Raising the Stakes

The 2014 Bend Venture Conference set a record for the most cash, investments and prizes awarded at an angel conference in the Pacific Northwest. Investments in the six winning companies exceeded $1 million. The 11th annual conference was hosted by Economic Development of Central Oregon.

Jason Moyer, BVC’s fund manager, tells us how they did it.

How we got so big

We wanted it to be big this year. My personal goal was to create a step function change in perception regarding the sophistication of the conference. And to make clear it really is a venture conference — not an amateur angel conference but an event worth attending. It needed to compete on a national scale.

The five-point plan

Cultivate a well-defined framework for investor discussions.
Significantly increase expert involvement in the process: substantial contributions from venture capitalists, private-equity professionals and accomplished corporate investors.
Revise educational components for participants less experienced in angel investing: talk about fun facts, evaluation concepts, risk and reward profiles.
Put philosophical emphasis on objective-driven efficiency.
Allocating funds: having enough money to do multiple deals, vs. one deal which is what BVC would traditionally do.

Applicant quality

This is the first time since I’ve been involved with the conference that I truly considered all companies onstage to be investable companies. There was a perception that BVC only wanted to do tech companies. That’s not the case. Tech/software companies tend to have profiles that are investor friendly: scalable and capital efficient. That doesn’t mean BVC has a bias.

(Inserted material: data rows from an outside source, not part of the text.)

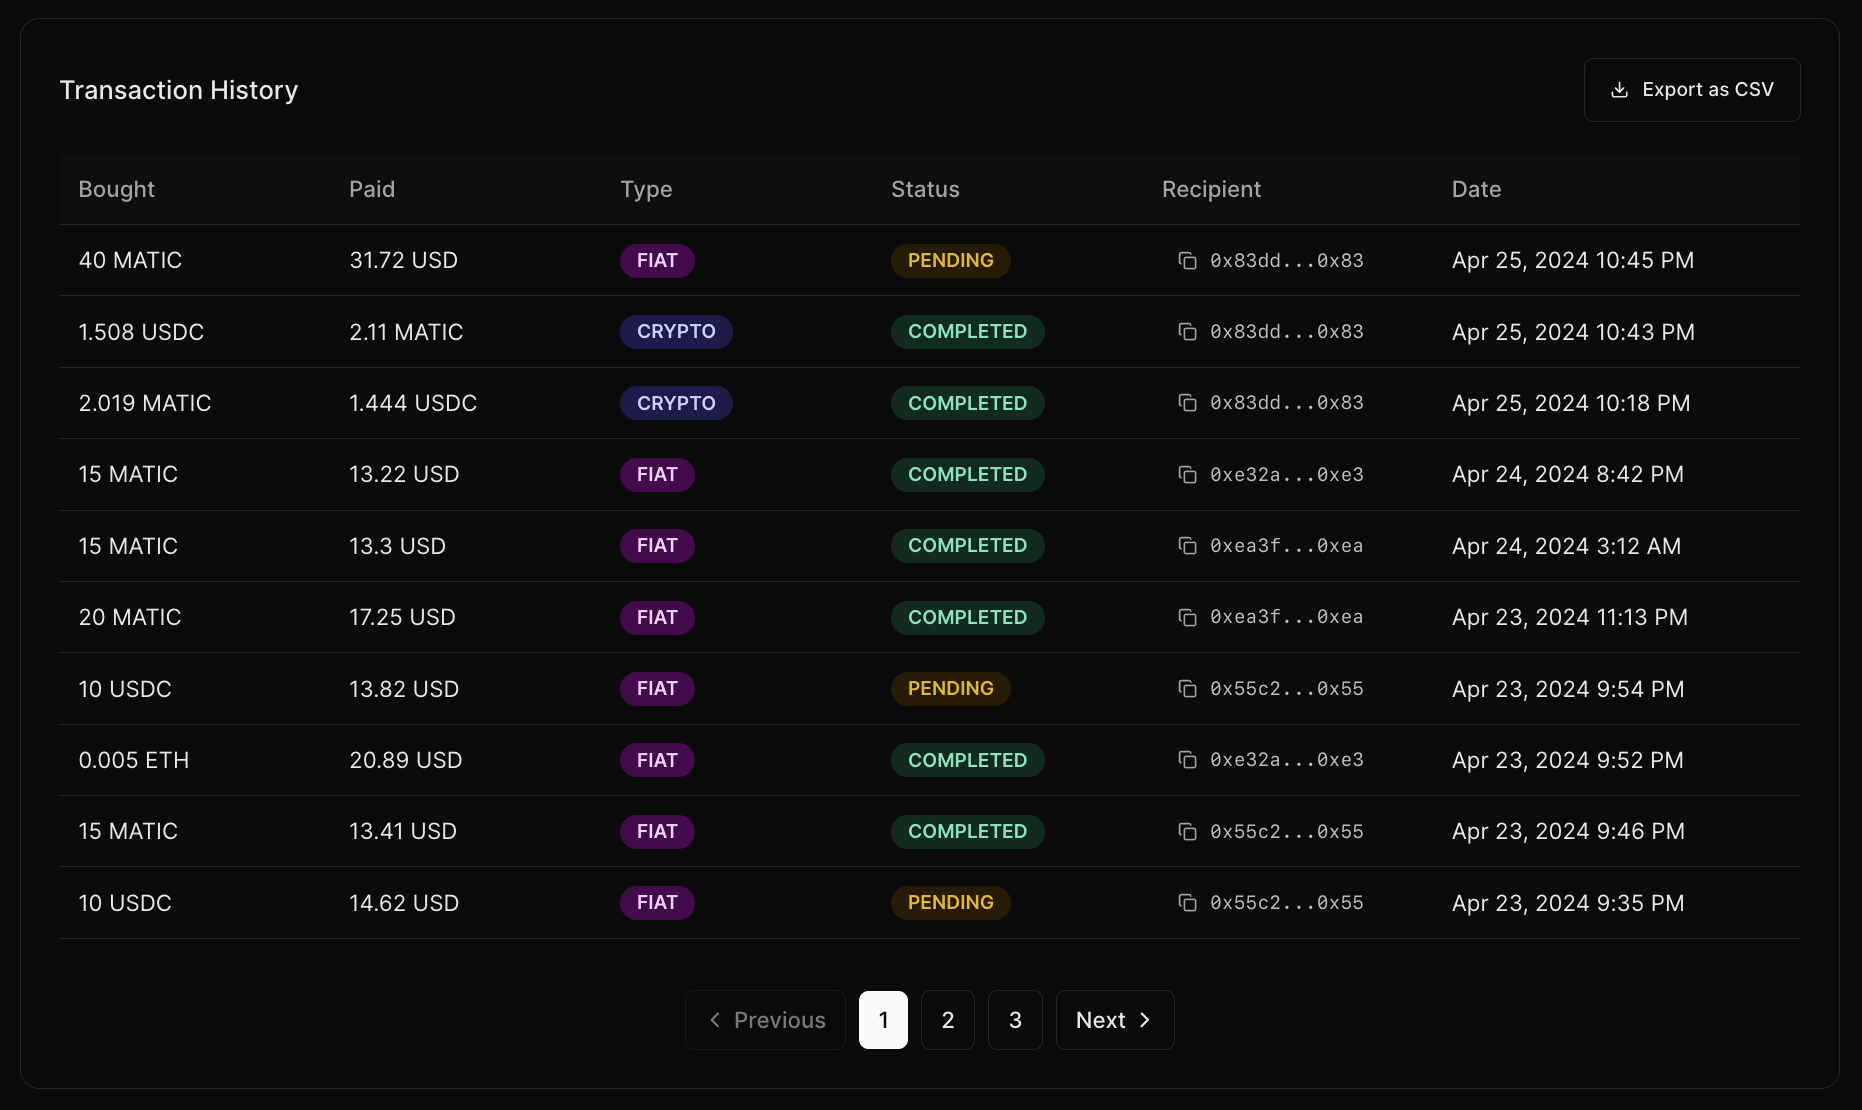Viewport: 1862px width, 1110px height.
Task: Click the download icon inside Export as CSV
Action: tap(1619, 89)
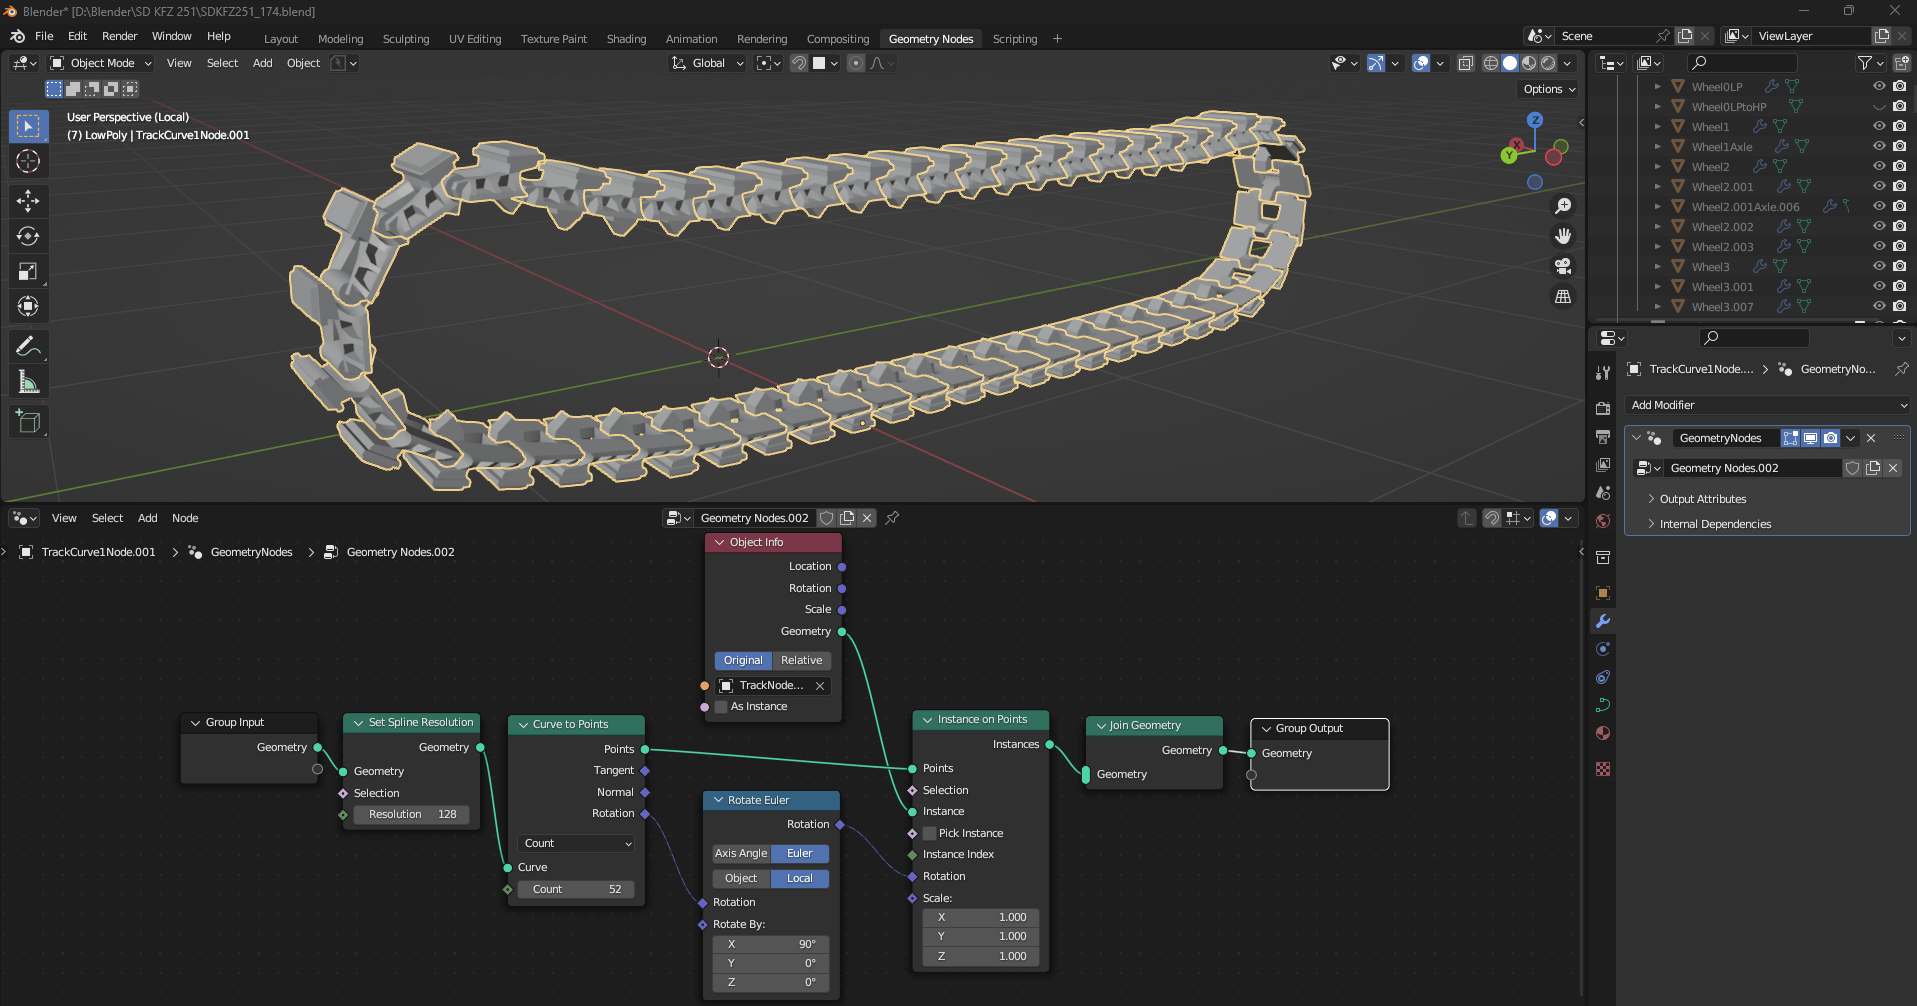The height and width of the screenshot is (1006, 1917).
Task: Switch Rotate Euler node to Axis Angle mode
Action: 740,853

The BVC serves two purposes from an economic development point of view: to prepare entrepreneurs through coaching and experience and to cultivate capable and active investors. This is not a community service.

Straight talk

A lot of entrepreneurs go into this thinking they are going to raise venture capital. Statistically, they’re not. For early-stage companies looking for money, the angel venues are probably the place to get it. We wanted to up the game, to be on the sophisticated side, but I very much wanted to make it accessible to amateur angels and new entrepreneurs.

Small town, big dreams

Bend is a smaller market. It’s much easier for people to get well connected here. There’s a little inbreeding that happens with Silicon Valley, where beautiful people interact with each other, and there’s not a lot of interaction for newcomers. Some of the alternate markets may not have the volume of Silicon Valley or Boston or New York. But there are opportunities in different forms: the cost of living, the wage comparisons. You still have a chance at influencing the ecosystem in Bend.

Solving the mystery

If you go back a decade or two, starting a company was a black-box mystery nobody understood except venture capitalists themselves. But entrepreneurial activity is becoming more visible. I do think the venture capital model needs to evolve because there are more alternative funding sources for interesting ideas, whether it’s alternative angel investment or crowd funding. The visibility of this whole process seems to be improving.

Hard knocks

The downside to increased notoriety is people remember the exceptions, not the rule. There are people who start a company, get a team of six people, have no revenue and sell it for a billion dollars. Everybody remembers that. What they don’t remember are all the people who drop out of college and don’t sell for a billion dollars — who end up on the wrong side of the roughly half of companies that crash and burn. We help keep people on the right side of those statistics. Entrepreneurship means entrepreneurship done well.

The upshot

BVC concentrates its collection and review of companies within a period behind the scenes that covers several months, but from a public perspective, happens in the course of two days. So for someone who is looking for perspectives on this process, this is a very concentrated opportunity to witness that. Hopefully we’ve helped increase expectations in Central Oregon. If you can compete at BVC, you can compete anywhere.